Tens of thousands have been made homeless and at least 548 were killed by Monday’s quake, which devastated Nias, Banyak and Simeulue islands off the coast of Sumatra.

Officials said 514 of the deaths occurred on Nias, and another 100 bodies could be buried under the rubble. Miraculously, one man survived without water or food for nearly five days before his cries for help were heard Saturday by laborers who alerted Singaporean and Indonesian rescue teams.

“The man was saying ‘help, help, give me water,’ ” said Satria, an Indonesian military officer, who uses only one name. The recovered man, who goes by the name Hendra, said that he lost his wife and two daughters, ages 11 and 9, in the quake.

He said he could hear his elder daughter, trapped in another part of the wrecked building, asking for water and food. At one point she begged to even drink his urine, said Hendra. He said he told his daughter to have faith in Jesus Christ before her cries faded away.

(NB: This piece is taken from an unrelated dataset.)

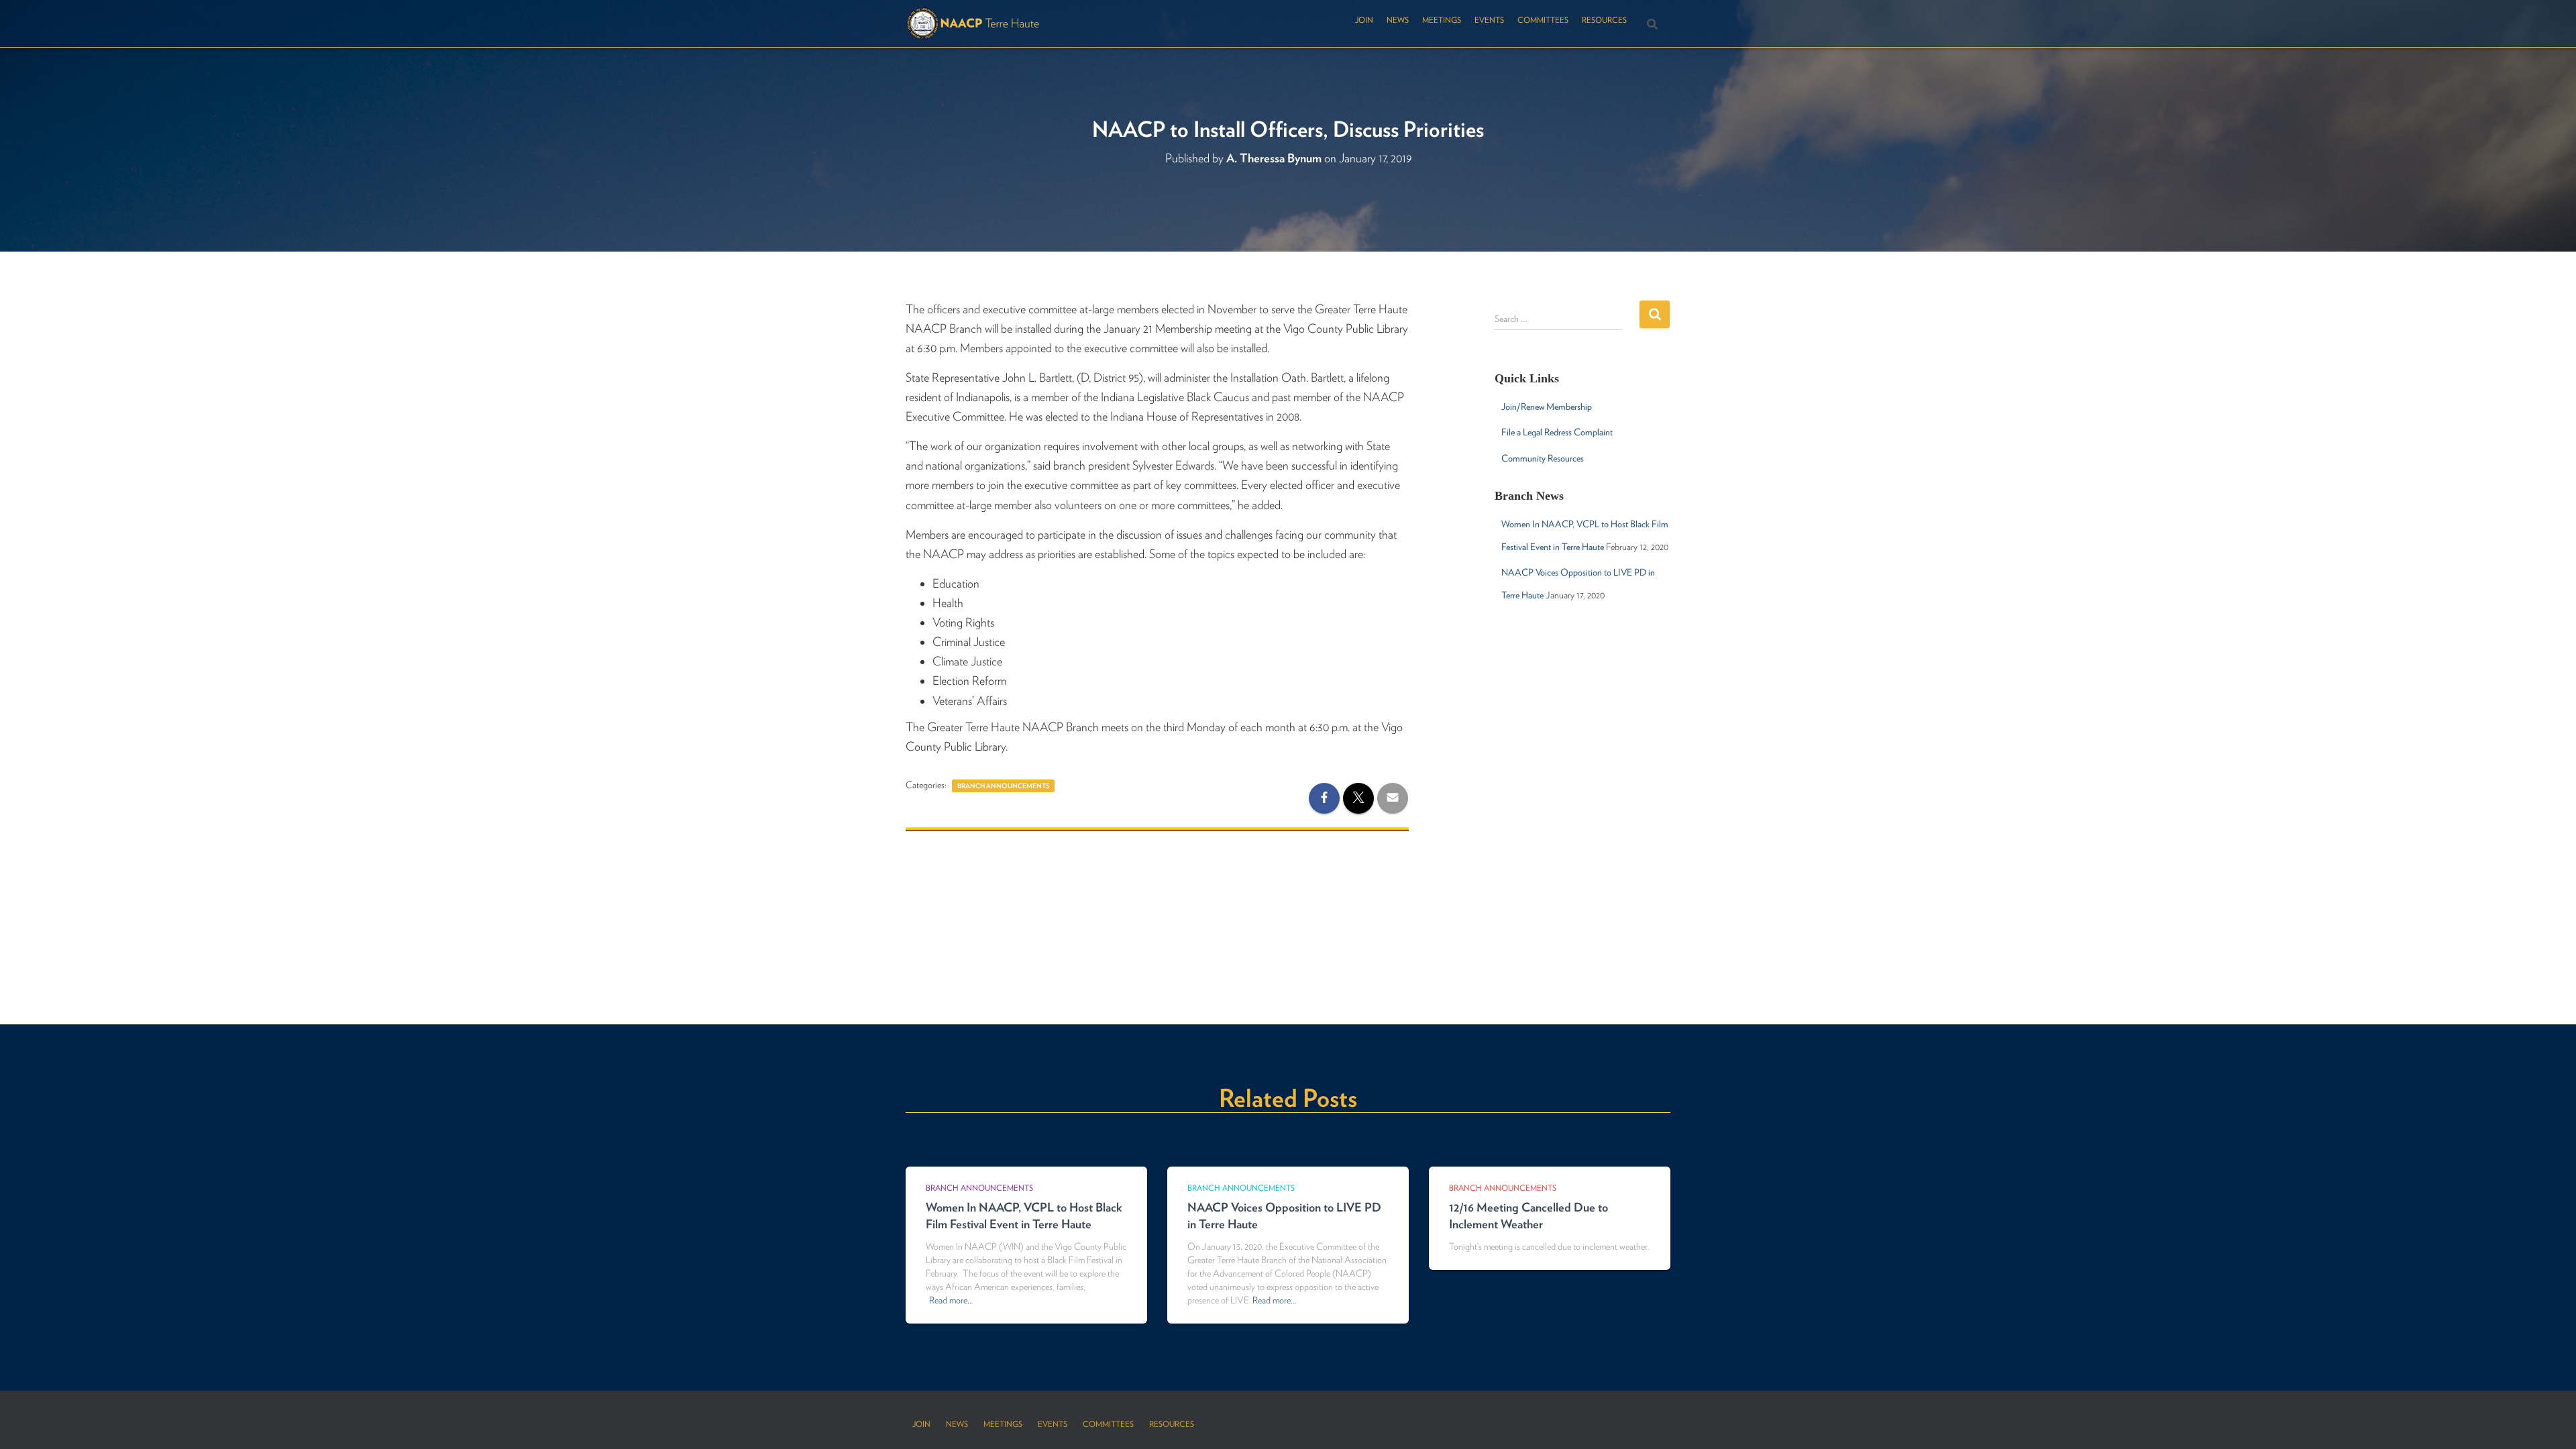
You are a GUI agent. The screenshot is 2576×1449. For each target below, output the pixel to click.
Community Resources (1542, 458)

The good news of Hendra’s survival was tempered by tragedy in the Australian relief mission.

An Australian navy Sea King helicopter ferrying an emergency medical team to a remote village on Nias crashed Saturday near the island’s capital, Gunung Sitoli, killing nine of the 11 personnel aboard, the Australian Associated Press reported.

The news agency has a reporter on board an Australian hospital ship, HMAS Kanimbla, to which the crashed helicopter belonged. The Australian military confirmed the crash but did not report the casualties.